6. kube-mgmt side car will start but not run the kube-mgmt binary until opa is up and has been loaded with policies.

This could be maybe be accomplished by sharing a volume between the two containers and having kube-mgmt in the opa container writing out a file after the rules are loaded. Or kube-mgmt could simply attempt to POST to rules to opa until it's ready (all the while kube-mgmt's health check would fail until that's successful).

This is already implemented in #210 I.e. kube-mgmt is not started until OPA readiness check passed.

[eshepelyuk]

@opalmer are you able / willing to contribute ?

[opalmer]

I can try and give it a shot yeah, may not be immediate but given this is an issue I've come across in production I should be able to make time for it.

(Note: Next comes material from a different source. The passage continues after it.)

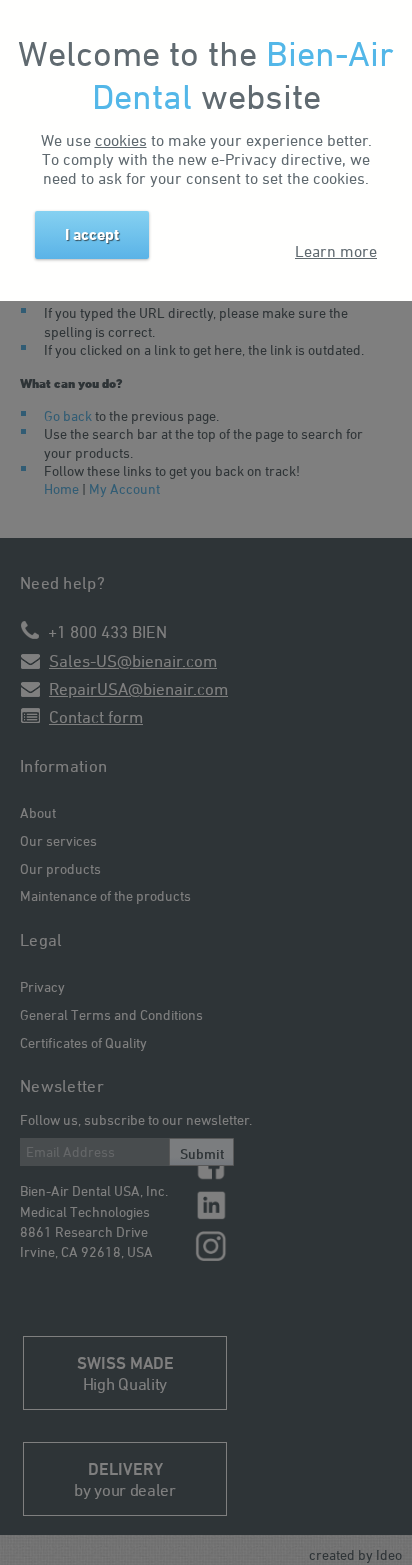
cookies (121, 140)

I'll dig into the code base and see if I've got questions about where to start. If you have any pointers though in terms of the bits I'll want to look at first, that would be helpful.

[eshepelyuk]

I can try and give it a shot yeah, may not be immediate but given this is an issue I've come across in production I should be able to make time for it.

I'll dig into the code base and see if I've got questions about where to start. If you have any pointers though in terms of the bits I'll want to look at first, that would be helpful.

Hello

I 'll be very appreciated if you can try to address this.

I am not golang dev, so wont suggest any useful, I am usually doing in trial and error mode. From testing perspective - take a look at justfile, you can find command there to setup local k8s cluster, build and test project.

Also, from Helm side you will need to create unit tests for chart rendering (test/unit) and e2e tests (test/e2e),we can discuss scenarios later.

[opalmer]

No worries that's enough to start with, thanks!

I dove into some of the code yesterday when trying to track down exactly what the management container was doing so I'm familiar enough that I can start with that I think. If you had some specifics that would be great but I spend most of my day in Go so I can dig around. Pointers to those tests is useful though!

[saranyareddy24]

Hi @opalmer, I guess you are working on this issue. we are also waiting for this fix.